Built using IBM Bluemix, the application uses:
- Watson Visual Recognition
- Watson Speech to Text
- OpenWhisk
- Compose for Elasticsearch
- Cloud Object Storage
- IBM Bluemix account. Sign up for Bluemix, or use an existing account.
- Docker Hub account. Sign up for Docker Hub, or use an existing account.
- Node.js >= 6.7.0
Note: if you have existing instances of these services, you don't need to create new instances.

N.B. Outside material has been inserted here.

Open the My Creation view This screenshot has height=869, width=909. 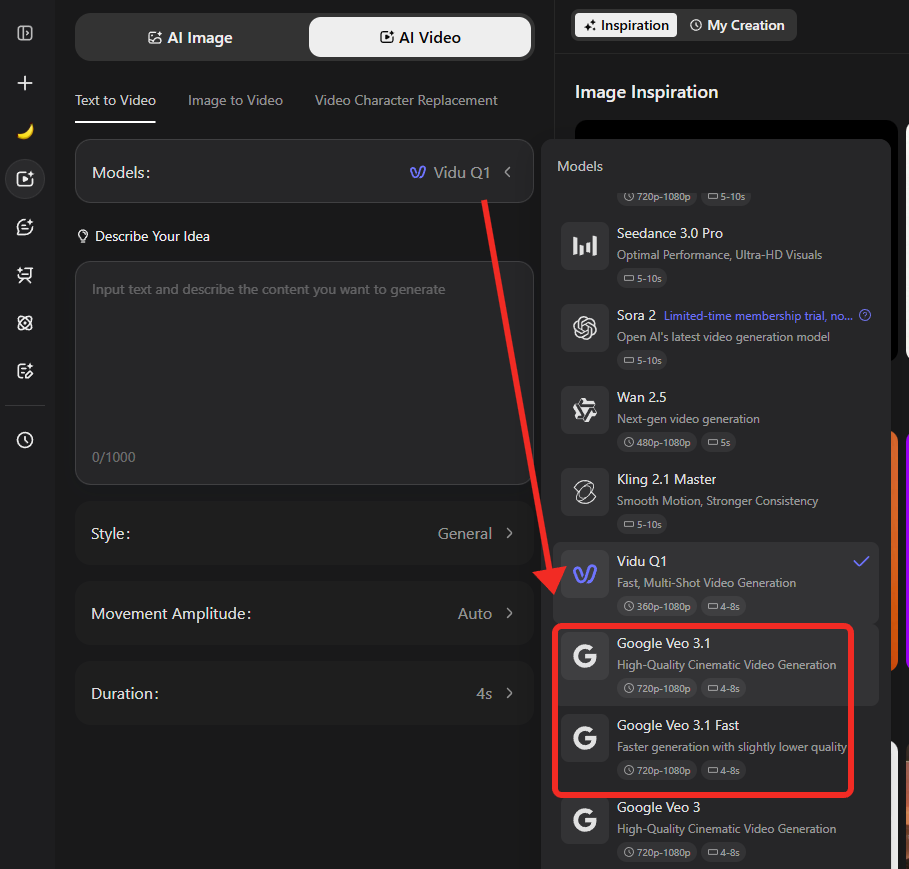point(737,25)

You can simply reuse the existing ones.
-
Open the IBM Bluemix console.
-
Create a Compose for Elasticsearch service instance.
-
Create a Watson Visual Recognition service instance.
-
Create a Watson Speech to Text service instance.
-
Create a Cloud Object Storage (S3 API) service instance.
-
Go to the Cloud Object Storage (S3 API) details page and create a new bucked called media.
-
Change to the web/server/lib directory.
-
Replace the placeholders in the config-elasticsearch-credentials.json file with the Compose for Elasticsearch service instance credentials.
-
Replace the placeholders in the config-visual-recognition-credentials.json file with the Watson Visual Recognition service instance credentials.
-
Replace the placeholders in the config-speech-to-text-credentials.json file with the Watson Speech to Text service instance credentials.
-
Replace the placeholders in the config-s3-credentials.json file with the Cloud Object Storage (S3 API) service instance credentials.
-
Replace the placeholders in the config-openwhisk-credentials.json file with the OpenWhisk CLI credentials.
These analyzers requires ffmpeg to extract audio, frames and metadata from the video. ffmpeg is not available to an OpenWhisk action written in JavaScript or Swift. Fortunately OpenWhisk allows to write an action as a Docker image and can retrieve this image from Docker Hub.
To build the images, follow these steps:
-
Change to the processors directory.
-
Ensure your Docker environment works and that you have logged in Docker hub.
-
Run the following commands:
./buildAndPushVisualAnalyzer.sh %youruserid%/%yourvisualanalyzerimagename%
./buildAndPushSpeechAnalyzer.sh %youruserid%/%yourspeechanalyzerimagename%
Note: On some systems these commands need to be run with sudo
.
- After a while, your images will be available in Docker Hub, ready for OpenWhisk.
- Ensure your OpenWhisk command line interface is property configured with:
wsk list
This shows the packages, actions, triggers and rules currently deployed in your OpenWhisk namespace.
- Create the visualAnalyzer action.
wsk action create -t 300000 -m 512 --docker visualAnalyzer %youruserid%/%yourvisualanalyzerimagename%
- Create the speechAnalyzer action.
wsk action create -t 300000 -m 512 --docker speechAnalyzer %youruserid%/%yourspeechanalyzerimagename%
- Create the videoAnalyzer sequence.
wsk action create -t 300000 -m 512 videoAnalyzer --sequence /%yourorganization%/visualAnalyzer,/%yourorganization%/speechAnalyzer
This Web application is used to upload videos, monitor the processing progress, visualize the results and perform full-text search queries to find insights inside the content.
-
Change to the web directory.
-
Get the dependencies and build the application:
npm install && npm run build
- Push the application to Bluemix:
cf push
That's it! Use the deployed Web application to upload videos, monitor the processing progress, view the results and find insights inside your content!